◆ Exercise ◆
Could you find every line in the records below that contains the word "height" and copy it?

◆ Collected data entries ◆
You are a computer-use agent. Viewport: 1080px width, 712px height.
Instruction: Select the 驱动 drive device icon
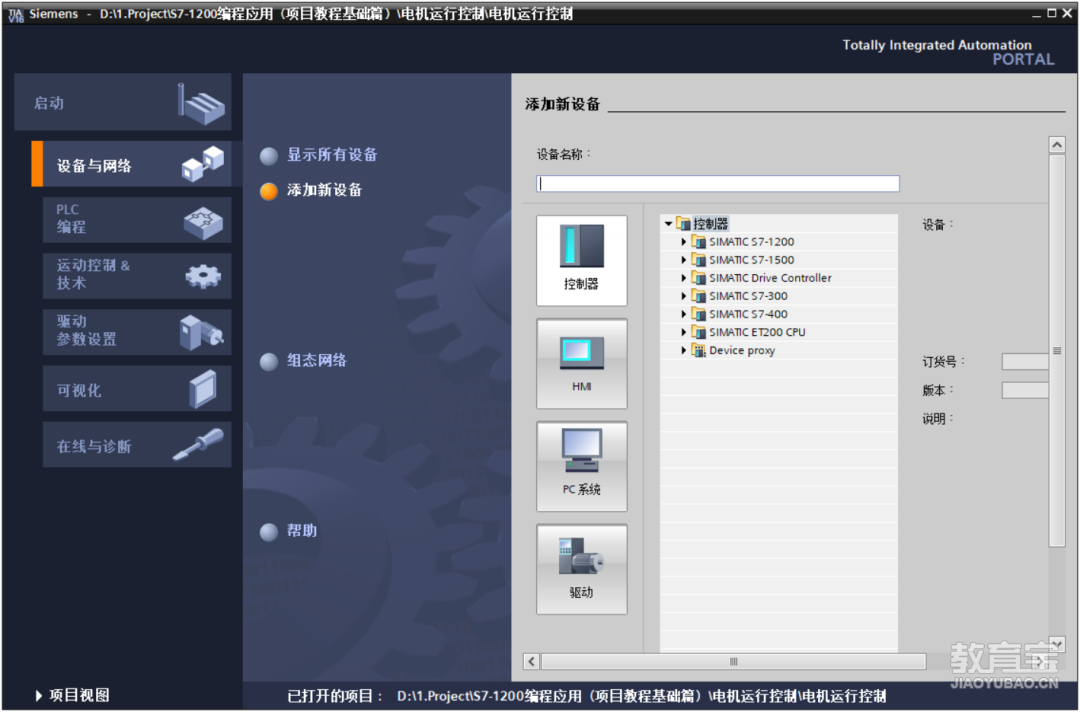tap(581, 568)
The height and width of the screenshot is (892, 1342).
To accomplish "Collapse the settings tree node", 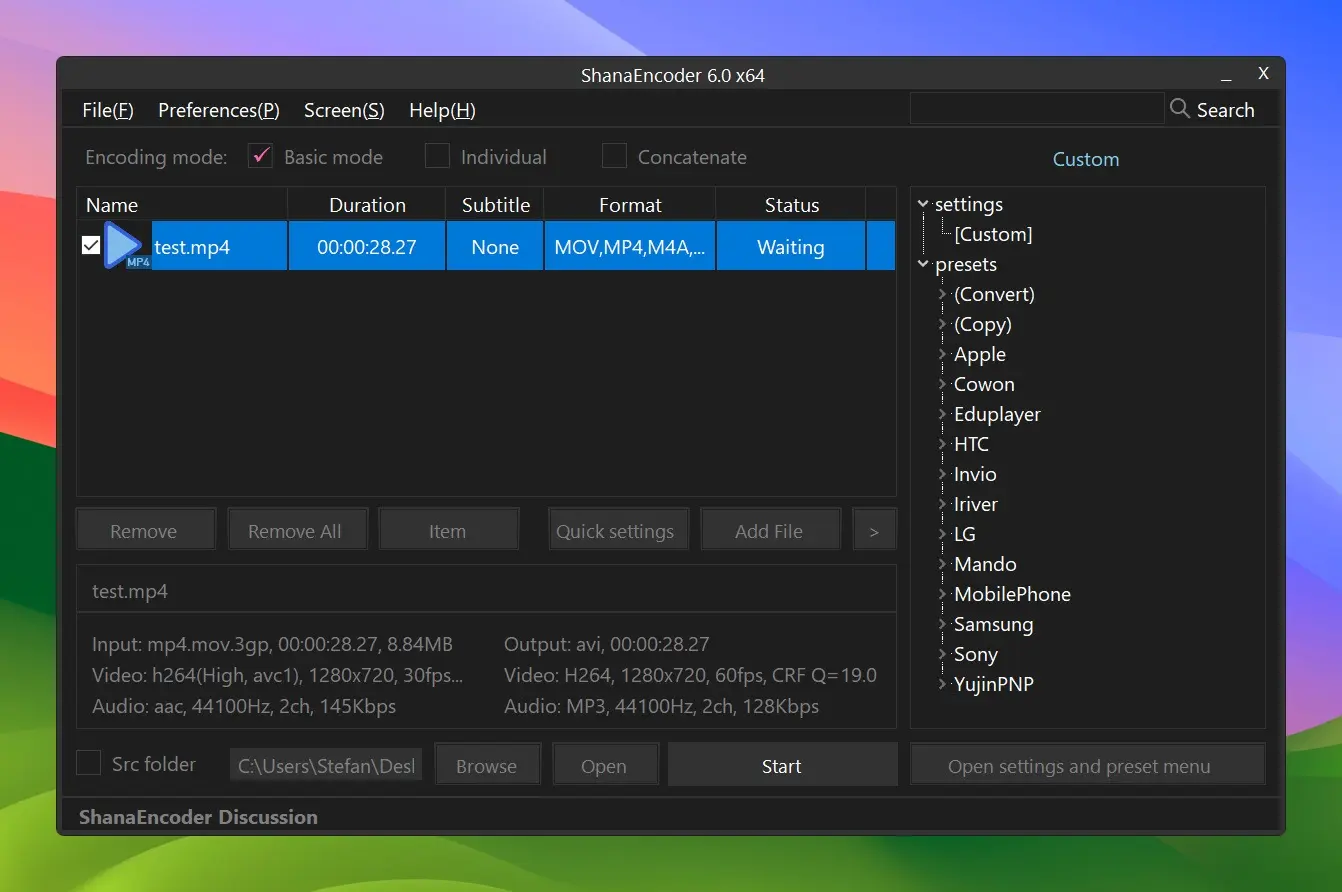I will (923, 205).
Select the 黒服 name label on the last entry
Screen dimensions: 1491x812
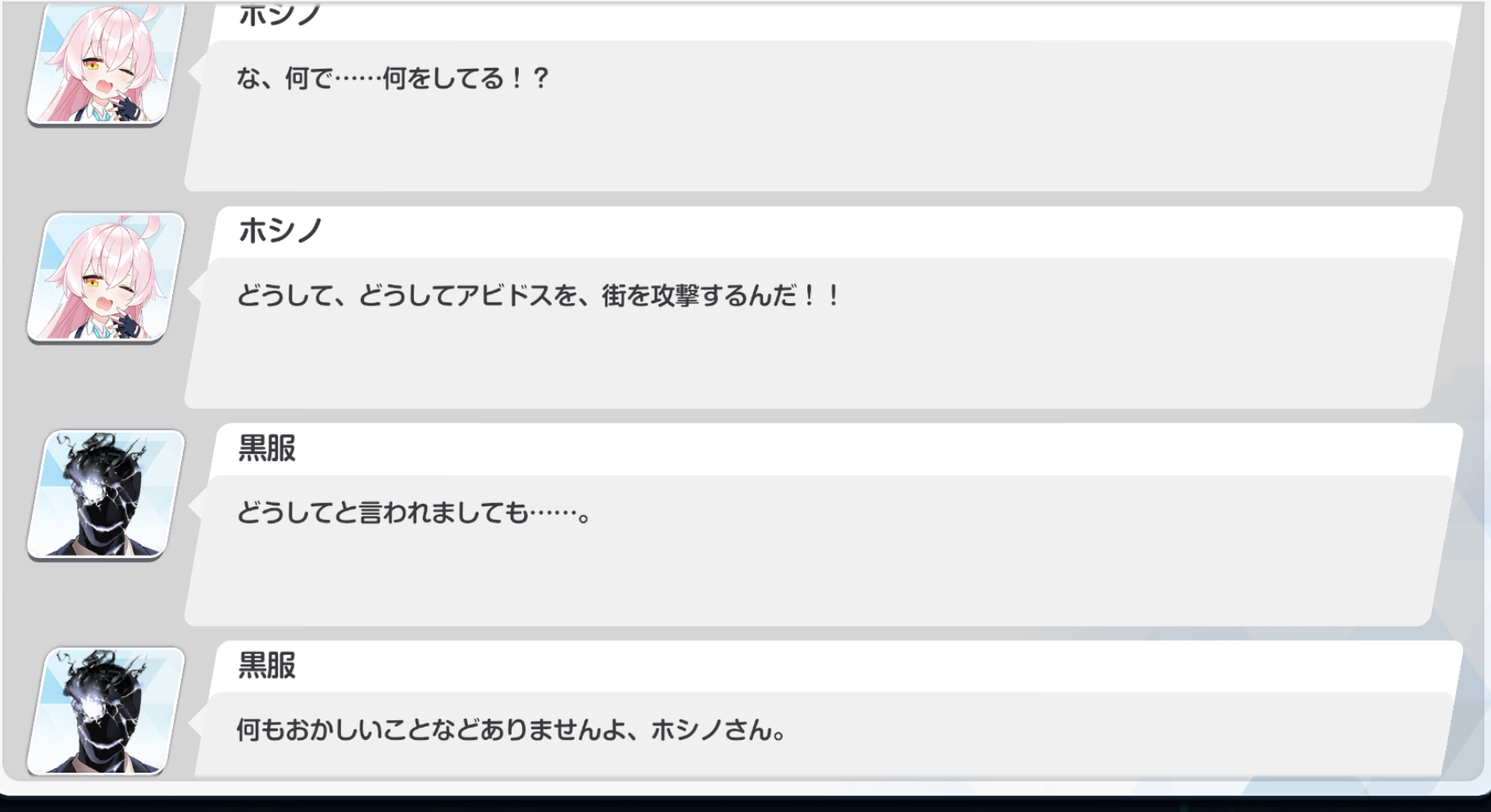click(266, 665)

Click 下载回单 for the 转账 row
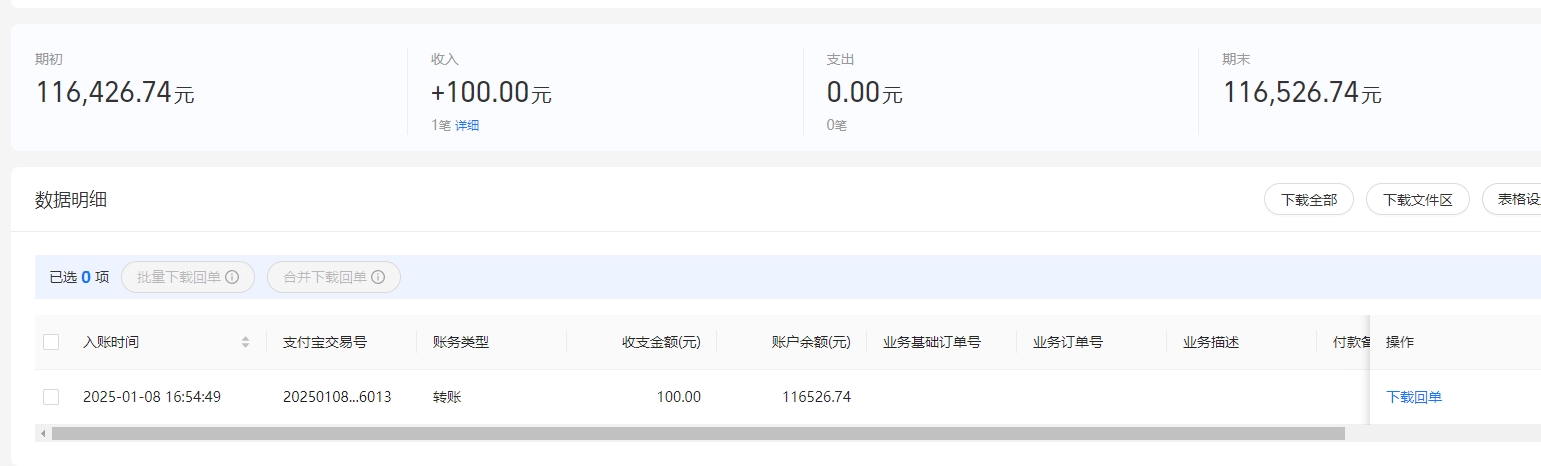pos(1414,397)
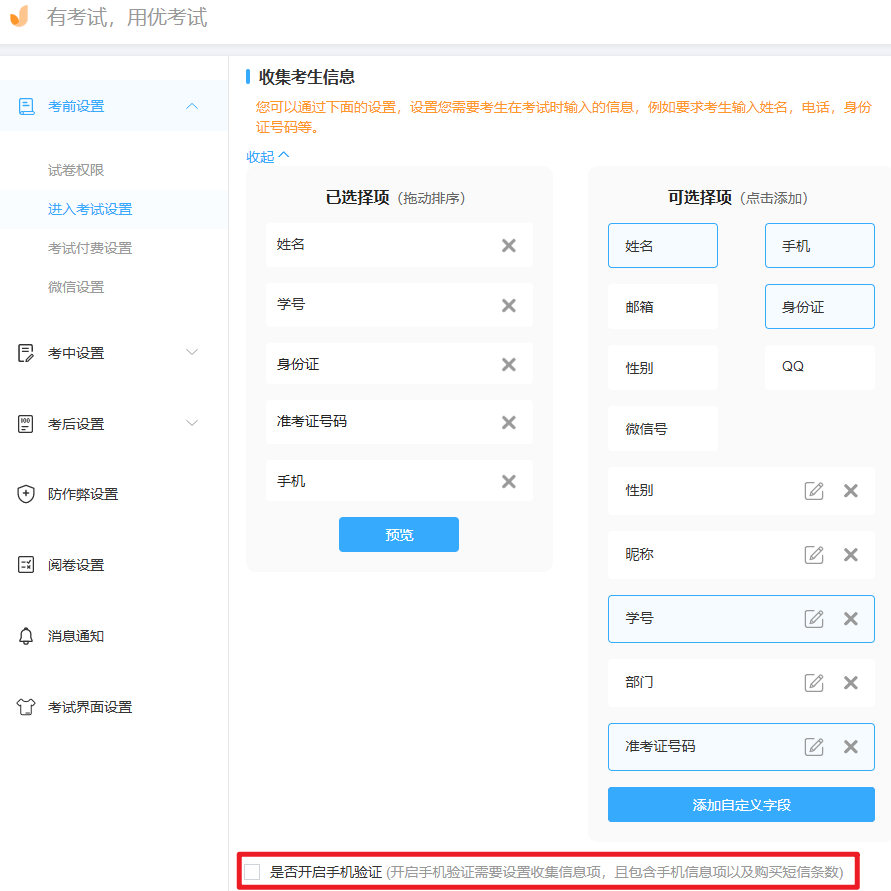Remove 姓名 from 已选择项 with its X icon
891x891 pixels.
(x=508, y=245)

◆ Solution for this task ◆
You are a computer-use agent. Viewport: 1080px width, 712px height.
The height and width of the screenshot is (892, 1342).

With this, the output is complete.